**Exercise directions**
Read the listing below and copy out each line where the word "purple" occurs.
:: Supplied material ::
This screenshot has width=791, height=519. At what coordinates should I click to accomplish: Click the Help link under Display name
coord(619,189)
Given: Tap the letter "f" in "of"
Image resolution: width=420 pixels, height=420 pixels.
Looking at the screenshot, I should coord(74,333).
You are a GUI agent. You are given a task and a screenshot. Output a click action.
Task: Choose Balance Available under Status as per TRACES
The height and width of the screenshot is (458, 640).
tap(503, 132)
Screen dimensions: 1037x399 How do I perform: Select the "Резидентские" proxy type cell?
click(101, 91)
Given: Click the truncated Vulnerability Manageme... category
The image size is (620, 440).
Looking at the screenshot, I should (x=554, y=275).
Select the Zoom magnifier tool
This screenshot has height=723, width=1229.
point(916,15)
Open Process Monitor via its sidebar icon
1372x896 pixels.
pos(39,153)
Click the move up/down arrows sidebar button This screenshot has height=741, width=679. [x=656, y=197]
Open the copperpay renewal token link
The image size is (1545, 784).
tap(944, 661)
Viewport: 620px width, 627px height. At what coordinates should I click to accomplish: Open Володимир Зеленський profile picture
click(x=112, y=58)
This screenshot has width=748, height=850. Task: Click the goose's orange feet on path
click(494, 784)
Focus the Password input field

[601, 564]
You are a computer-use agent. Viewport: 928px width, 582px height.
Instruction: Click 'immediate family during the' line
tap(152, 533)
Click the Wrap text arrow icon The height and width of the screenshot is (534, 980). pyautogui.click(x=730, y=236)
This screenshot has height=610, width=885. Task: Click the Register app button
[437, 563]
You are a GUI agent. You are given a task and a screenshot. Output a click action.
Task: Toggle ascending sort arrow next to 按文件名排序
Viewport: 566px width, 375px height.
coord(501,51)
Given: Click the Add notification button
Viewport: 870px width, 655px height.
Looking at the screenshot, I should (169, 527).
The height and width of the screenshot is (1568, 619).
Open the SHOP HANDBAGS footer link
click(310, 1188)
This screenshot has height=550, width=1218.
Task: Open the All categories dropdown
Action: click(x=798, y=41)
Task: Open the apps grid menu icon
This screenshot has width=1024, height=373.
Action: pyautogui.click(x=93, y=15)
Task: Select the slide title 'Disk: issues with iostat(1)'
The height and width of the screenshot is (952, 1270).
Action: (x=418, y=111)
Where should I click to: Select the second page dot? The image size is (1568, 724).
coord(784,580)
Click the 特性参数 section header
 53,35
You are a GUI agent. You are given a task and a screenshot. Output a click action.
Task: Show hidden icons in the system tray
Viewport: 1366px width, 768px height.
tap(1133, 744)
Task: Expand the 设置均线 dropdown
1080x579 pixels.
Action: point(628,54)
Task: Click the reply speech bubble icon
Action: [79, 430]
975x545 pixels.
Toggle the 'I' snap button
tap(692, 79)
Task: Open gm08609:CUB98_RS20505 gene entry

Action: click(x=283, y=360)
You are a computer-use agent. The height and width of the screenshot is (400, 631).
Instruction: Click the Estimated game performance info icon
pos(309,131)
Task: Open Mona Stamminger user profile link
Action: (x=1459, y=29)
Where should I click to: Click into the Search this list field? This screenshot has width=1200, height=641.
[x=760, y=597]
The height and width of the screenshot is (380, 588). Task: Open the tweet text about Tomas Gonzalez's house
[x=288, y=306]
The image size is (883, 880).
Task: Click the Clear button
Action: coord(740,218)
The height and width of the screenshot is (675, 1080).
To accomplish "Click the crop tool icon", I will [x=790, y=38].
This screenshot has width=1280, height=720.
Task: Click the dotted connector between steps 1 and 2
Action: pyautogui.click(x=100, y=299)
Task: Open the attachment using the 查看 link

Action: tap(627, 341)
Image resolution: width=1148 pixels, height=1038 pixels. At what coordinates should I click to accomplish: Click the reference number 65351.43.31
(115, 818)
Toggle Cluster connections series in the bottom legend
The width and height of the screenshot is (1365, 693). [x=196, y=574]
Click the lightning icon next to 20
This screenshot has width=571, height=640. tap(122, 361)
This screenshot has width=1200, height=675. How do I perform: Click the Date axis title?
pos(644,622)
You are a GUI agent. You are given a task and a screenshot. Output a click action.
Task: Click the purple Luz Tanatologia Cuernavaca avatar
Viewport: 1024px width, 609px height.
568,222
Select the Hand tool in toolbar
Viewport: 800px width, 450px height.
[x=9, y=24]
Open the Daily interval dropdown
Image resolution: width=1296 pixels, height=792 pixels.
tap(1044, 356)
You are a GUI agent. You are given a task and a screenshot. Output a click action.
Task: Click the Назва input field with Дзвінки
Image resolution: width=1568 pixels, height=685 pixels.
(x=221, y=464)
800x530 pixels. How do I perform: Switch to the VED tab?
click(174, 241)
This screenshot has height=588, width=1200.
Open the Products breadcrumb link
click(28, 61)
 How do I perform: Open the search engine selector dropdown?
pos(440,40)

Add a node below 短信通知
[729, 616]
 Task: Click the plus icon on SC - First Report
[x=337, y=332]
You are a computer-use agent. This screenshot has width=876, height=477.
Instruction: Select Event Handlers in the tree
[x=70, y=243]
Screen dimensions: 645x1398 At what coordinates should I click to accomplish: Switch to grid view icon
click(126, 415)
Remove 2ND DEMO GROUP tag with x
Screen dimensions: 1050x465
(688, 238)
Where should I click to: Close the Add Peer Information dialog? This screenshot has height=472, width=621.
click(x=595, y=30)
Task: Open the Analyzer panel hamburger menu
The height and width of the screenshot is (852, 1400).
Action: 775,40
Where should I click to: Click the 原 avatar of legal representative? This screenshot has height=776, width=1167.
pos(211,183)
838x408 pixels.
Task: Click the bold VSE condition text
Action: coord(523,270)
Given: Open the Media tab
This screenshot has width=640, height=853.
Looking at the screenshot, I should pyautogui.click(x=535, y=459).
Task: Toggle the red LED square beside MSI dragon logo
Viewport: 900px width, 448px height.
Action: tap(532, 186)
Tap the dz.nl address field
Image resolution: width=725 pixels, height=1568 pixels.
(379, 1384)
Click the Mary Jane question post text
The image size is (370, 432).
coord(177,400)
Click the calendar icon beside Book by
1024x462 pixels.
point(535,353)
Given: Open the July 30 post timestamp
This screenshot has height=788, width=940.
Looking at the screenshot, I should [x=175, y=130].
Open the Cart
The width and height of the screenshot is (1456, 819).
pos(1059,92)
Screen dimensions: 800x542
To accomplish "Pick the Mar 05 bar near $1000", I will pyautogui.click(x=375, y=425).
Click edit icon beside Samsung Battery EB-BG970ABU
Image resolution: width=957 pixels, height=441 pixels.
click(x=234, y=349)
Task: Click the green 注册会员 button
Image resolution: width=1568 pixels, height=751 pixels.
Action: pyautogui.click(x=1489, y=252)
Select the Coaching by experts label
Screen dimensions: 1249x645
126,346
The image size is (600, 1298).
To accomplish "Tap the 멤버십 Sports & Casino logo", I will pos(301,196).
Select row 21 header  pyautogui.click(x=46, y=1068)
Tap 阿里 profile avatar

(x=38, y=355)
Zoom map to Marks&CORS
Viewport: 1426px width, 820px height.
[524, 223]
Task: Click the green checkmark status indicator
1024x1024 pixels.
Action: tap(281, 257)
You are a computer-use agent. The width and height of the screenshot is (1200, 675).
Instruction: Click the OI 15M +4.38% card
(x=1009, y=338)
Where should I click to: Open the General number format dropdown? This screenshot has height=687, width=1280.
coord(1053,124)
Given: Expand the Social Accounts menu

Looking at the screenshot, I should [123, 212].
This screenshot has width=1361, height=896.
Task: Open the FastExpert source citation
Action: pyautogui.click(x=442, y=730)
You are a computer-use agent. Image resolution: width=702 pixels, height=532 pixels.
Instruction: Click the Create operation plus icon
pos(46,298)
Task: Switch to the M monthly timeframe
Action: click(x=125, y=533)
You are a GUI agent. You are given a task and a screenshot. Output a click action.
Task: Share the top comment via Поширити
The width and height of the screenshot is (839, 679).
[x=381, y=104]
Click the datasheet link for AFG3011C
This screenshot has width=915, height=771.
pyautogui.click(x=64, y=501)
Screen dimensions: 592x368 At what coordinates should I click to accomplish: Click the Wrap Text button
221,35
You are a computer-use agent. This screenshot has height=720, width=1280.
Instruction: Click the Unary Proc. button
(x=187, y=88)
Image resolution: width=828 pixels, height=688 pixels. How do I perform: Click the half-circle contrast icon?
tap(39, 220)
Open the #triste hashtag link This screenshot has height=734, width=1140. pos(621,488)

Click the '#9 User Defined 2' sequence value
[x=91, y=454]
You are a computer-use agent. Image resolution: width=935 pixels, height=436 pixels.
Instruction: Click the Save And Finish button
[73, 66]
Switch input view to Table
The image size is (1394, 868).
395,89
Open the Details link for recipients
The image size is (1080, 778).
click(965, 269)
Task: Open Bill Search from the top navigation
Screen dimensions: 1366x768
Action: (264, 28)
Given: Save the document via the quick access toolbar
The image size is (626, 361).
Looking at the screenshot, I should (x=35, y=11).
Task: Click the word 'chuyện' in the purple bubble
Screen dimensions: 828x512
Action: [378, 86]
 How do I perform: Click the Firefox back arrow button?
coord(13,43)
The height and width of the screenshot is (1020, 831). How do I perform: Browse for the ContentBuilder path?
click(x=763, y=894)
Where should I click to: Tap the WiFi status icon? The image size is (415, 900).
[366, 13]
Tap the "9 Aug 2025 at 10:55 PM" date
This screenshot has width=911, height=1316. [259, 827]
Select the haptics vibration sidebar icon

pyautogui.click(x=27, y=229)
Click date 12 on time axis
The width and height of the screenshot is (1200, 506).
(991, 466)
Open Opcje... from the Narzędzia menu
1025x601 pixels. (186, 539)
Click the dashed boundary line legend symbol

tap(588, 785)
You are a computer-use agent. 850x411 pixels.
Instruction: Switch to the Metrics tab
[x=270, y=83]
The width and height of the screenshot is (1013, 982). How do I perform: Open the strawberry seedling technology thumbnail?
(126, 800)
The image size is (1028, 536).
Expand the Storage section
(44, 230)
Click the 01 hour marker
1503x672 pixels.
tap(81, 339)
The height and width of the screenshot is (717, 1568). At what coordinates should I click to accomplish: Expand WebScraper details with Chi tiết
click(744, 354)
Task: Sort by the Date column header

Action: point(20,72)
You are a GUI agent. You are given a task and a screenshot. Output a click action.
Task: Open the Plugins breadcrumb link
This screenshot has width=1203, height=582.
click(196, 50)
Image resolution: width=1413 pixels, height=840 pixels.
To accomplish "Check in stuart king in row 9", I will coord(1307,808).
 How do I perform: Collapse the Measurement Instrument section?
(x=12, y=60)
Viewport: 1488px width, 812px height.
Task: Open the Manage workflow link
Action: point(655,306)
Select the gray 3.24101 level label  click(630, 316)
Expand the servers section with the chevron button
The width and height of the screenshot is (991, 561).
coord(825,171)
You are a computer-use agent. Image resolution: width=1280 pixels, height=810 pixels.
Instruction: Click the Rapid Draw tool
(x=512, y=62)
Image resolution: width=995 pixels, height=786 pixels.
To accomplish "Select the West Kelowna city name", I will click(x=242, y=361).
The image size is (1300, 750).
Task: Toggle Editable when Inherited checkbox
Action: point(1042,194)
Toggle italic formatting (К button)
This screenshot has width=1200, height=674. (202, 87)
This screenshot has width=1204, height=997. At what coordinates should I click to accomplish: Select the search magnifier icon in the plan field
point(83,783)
:::
**Task answer**
Task: Click the purple Luz Tanatologia Cuernavaca avatar
Task: Click the word 'chuyện' in the purple bubble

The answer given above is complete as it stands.